-- RECORDS TO PROCESS follows --

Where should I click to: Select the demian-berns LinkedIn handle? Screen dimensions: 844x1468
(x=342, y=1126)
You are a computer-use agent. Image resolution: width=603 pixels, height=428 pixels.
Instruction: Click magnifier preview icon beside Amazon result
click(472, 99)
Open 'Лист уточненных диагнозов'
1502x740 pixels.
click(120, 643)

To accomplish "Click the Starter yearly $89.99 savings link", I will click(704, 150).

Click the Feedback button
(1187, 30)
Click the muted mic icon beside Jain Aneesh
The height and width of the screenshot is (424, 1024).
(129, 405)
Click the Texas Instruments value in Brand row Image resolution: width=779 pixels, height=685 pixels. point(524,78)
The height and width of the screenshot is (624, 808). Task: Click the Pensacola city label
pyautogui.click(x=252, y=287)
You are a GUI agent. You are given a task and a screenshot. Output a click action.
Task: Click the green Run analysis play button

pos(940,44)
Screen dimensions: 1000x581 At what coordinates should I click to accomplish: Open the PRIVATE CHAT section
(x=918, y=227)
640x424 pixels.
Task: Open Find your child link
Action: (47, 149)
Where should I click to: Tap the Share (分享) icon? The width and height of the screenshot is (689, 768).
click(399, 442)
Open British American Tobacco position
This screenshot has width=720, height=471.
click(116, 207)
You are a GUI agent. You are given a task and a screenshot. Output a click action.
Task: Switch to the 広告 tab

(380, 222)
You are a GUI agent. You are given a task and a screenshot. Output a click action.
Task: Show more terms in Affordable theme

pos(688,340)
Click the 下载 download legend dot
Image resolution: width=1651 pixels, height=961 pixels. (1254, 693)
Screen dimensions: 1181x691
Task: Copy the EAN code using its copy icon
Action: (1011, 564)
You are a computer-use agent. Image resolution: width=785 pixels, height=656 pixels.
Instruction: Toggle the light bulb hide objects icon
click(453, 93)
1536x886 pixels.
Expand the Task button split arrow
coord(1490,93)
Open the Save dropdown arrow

-- RECORDS TO PROCESS concluded --

Give each entry again, spelled exactly as shown.

Where should I click to: Select the demian-berns LinkedIn handle? Screen dimensions: 844x1468
(x=342, y=1126)
You are a computer-use agent. Image resolution: width=603 pixels, height=428 pixels.
Instruction: Click magnifier preview icon beside Amazon result
click(472, 99)
Open 'Лист уточненных диагнозов'
1502x740 pixels.
click(120, 643)

To accomplish "Click the Starter yearly $89.99 savings link", I will click(704, 150).

Click the Feedback button
(1187, 30)
Click the muted mic icon beside Jain Aneesh
The height and width of the screenshot is (424, 1024).
(129, 405)
Click the Texas Instruments value in Brand row Image resolution: width=779 pixels, height=685 pixels. point(524,78)
The height and width of the screenshot is (624, 808). Task: Click the Pensacola city label
pyautogui.click(x=252, y=287)
You are a GUI agent. You are given a task and a screenshot. Output a click action.
Task: Click the green Run analysis play button

pos(940,44)
Screen dimensions: 1000x581 At what coordinates should I click to accomplish: Open the PRIVATE CHAT section
(x=918, y=227)
640x424 pixels.
Task: Open Find your child link
Action: (47, 149)
Where should I click to: Tap the Share (分享) icon? The width and height of the screenshot is (689, 768).
click(399, 442)
Open British American Tobacco position
This screenshot has width=720, height=471.
click(116, 207)
You are a GUI agent. You are given a task and a screenshot. Output a click action.
Task: Switch to the 広告 tab

(380, 222)
You are a GUI agent. You are given a task and a screenshot. Output a click action.
Task: Show more terms in Affordable theme

pos(688,340)
Click the 下载 download legend dot
Image resolution: width=1651 pixels, height=961 pixels. (1254, 693)
Screen dimensions: 1181x691
Task: Copy the EAN code using its copy icon
Action: (1011, 564)
You are a computer-use agent. Image resolution: width=785 pixels, height=656 pixels.
Instruction: Toggle the light bulb hide objects icon
click(453, 93)
1536x886 pixels.
Expand the Task button split arrow
coord(1490,93)
Open the Save dropdown arrow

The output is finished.